I wanted to write about this topic today anyway, so I can also do it here.
In fact the Squidex cloud was not as stable as it should be. There are a wide range of reasons, not all of them are in our hands or harder to solve. Just recently we had the following issues:
- 06-21 Cloudflare hat a longer downtime.
- 06-28 The database has some issues to recover from complex queries.
- 07-04 The Squidex instances lost connection to the database.
But as of writing this, I am not experiencing any problems with the Squidex Cloud.
The first problem is out of control, but the other issues could have been avoided with better decisions to the architecture.
Squidex uses Orleans, an actor framework from Microsoft. With this framework, your instances build a cluster, similar to a replica set in the database world.

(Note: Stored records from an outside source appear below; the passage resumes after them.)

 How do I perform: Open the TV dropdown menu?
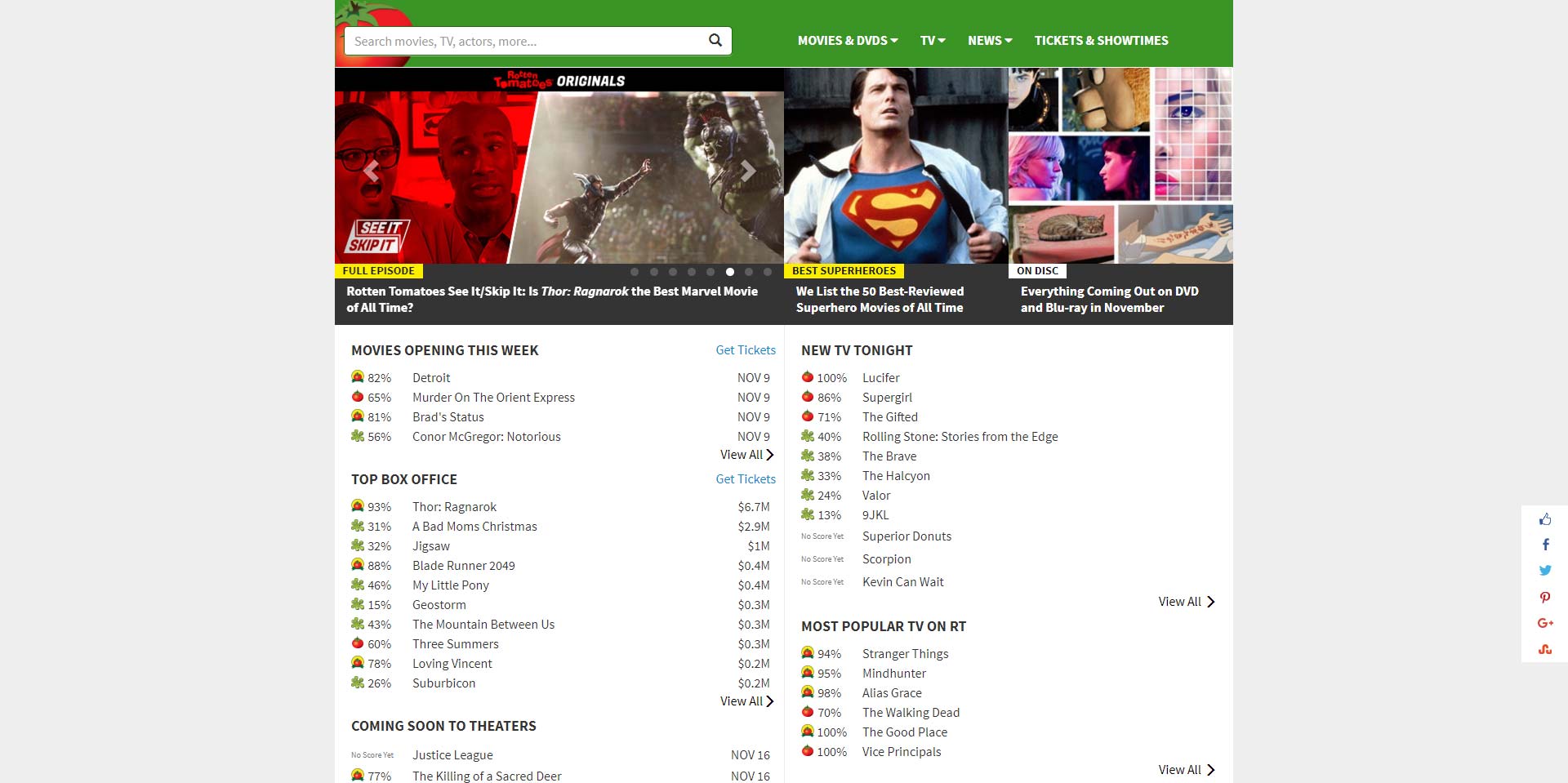click(x=932, y=40)
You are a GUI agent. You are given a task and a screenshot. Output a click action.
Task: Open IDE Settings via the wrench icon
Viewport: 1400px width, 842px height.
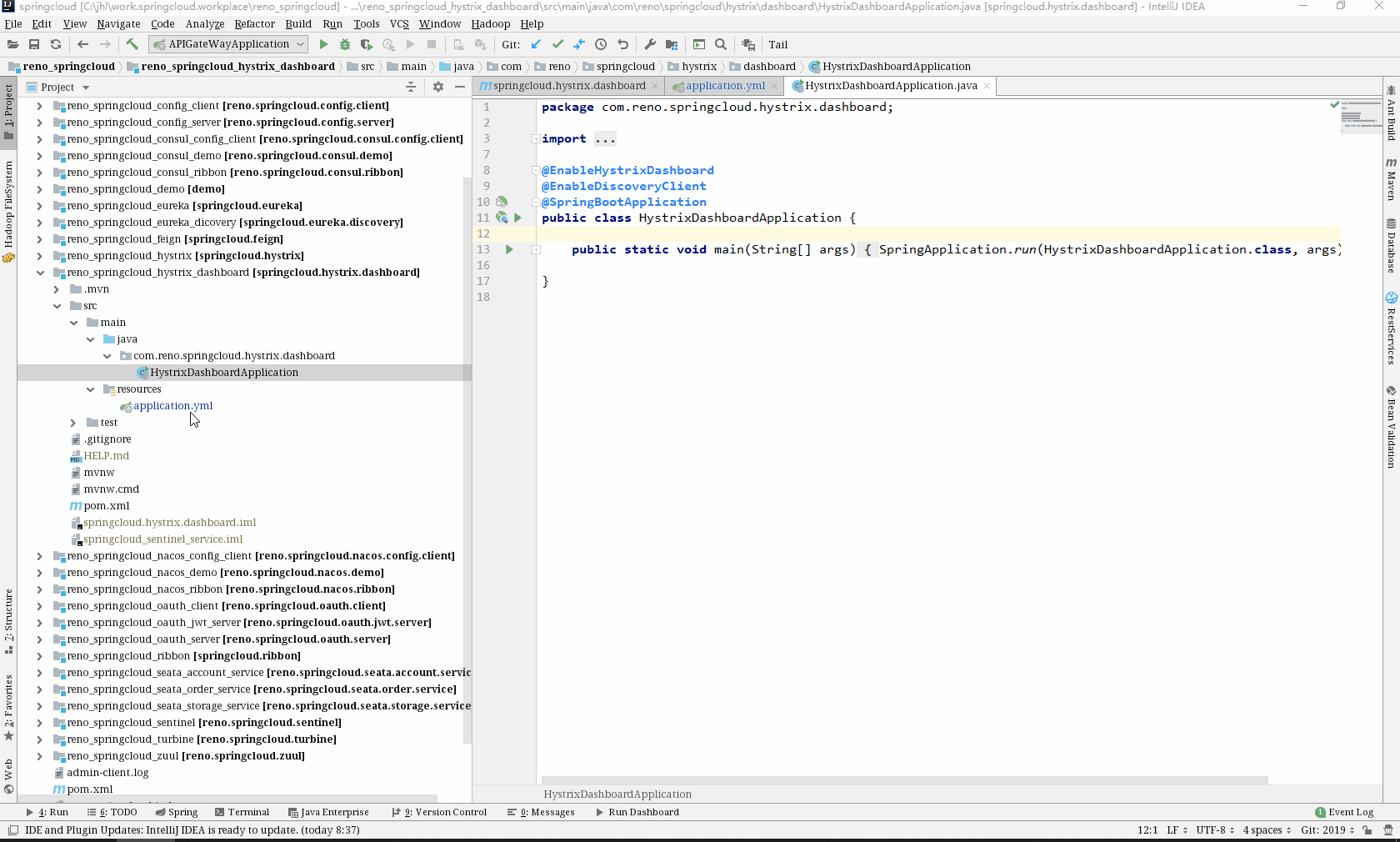tap(649, 44)
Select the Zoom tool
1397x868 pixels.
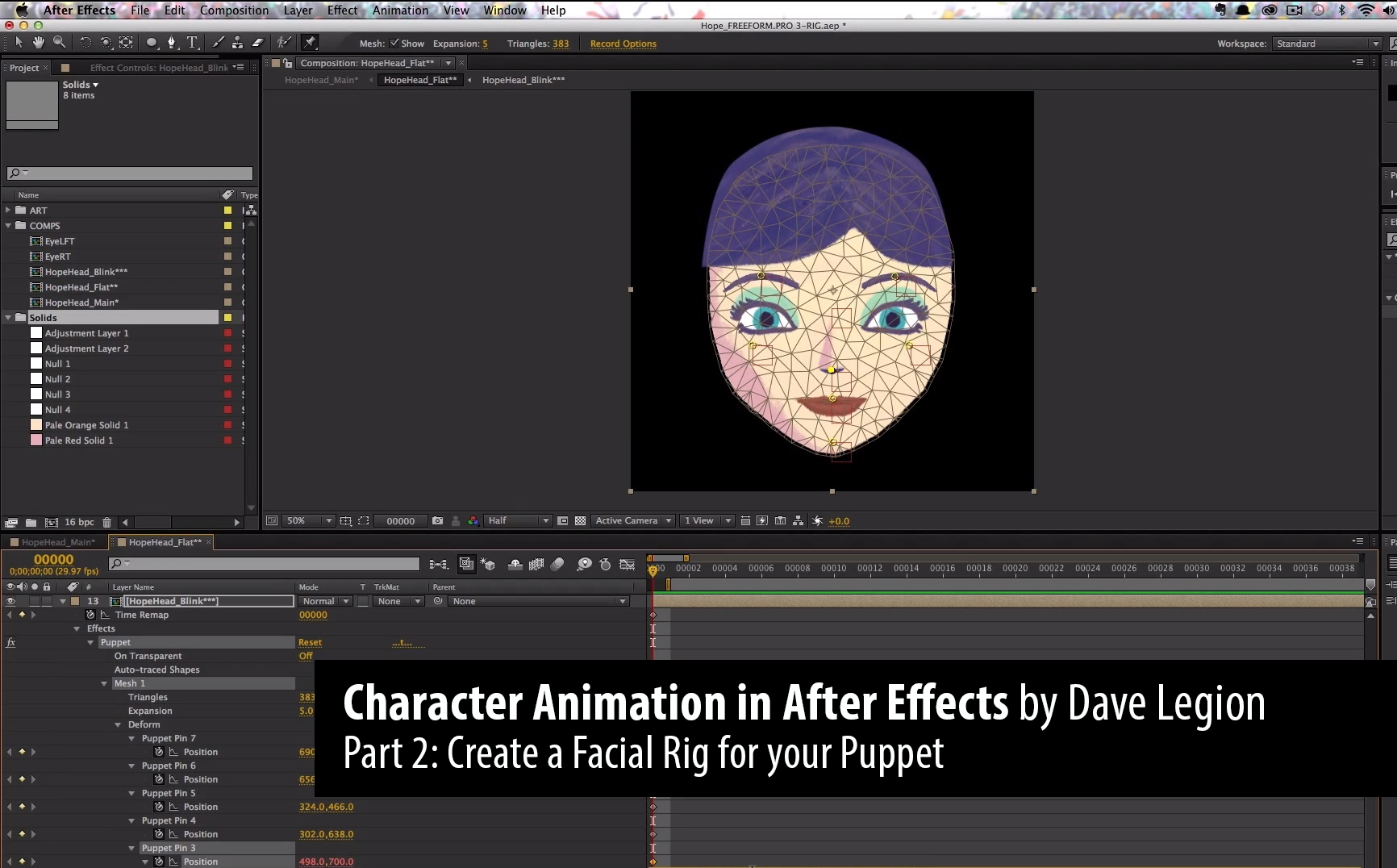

When the cluster becomes unstable all kind of issues happen, for example new nodes cannot join the cluster anymore. This happened then the Squidex instances lost the connection to the database. Orleans is a great technology but hard to master. For many developers it is an unknown way to write, maintain and operate applications. It is proven to work great in scenarios such as gaming with hundreds of nodes, but requires special skillsets and has requirements about the hosting platform.
You could argue, that in an ideal setup the cluster would be stable and you would not have any downtimes or restarts of the node. Unfortunately this is not the case. It is very hard to forecast what kind of queries are made. In a normal application the queries are more or less known upfront and you can work on your hot paths to be as performant as possible.
But with Squidex, developers can define the own schemas and queries and therefore they are no hot paths. With GraphQL developers can even write very complex queries that need a log of memory for processing and can even bring a node down. It is better that a node gets restarted instead of consuming too much memory. So we have to live with the problem of unstable nodes and a database that needs to scale automatically.
Therefore the decision has been made to move away from Orleans and use a traditional architecture with frontend (API) nodes and worker nodes. If a worker node goes down we can still make all the queries and the fact that API nodes are independent makes it easier to scale automatically and to use serverless hosting or managed container hosting. It is not only about the cloud but also to make self hosting easier.
I have made a lot of progress already and I am working on the tests now. I hope to have a first version this week and a ready version end of next week. It was a good decision not to couple Orleans with other components, so the code changes are acceptable.
What you can do:
- Have a little bit of patient please, I am working hard to solve this problem.
- Use the CDN whenever possible.
- Use some other kind of caching, e.g. a simple in memory cache can help a lot.
Just for your info:
The Squidex cloud is monitored with an setup inside the Google Cloud that is used for hosting and will send Slack notifications whenever something happens. So 99% of the time I am aware of issues. Sometimes there are network problems with cloudflare and only some users are affected, then the monitoring will not detect the problem in all cases.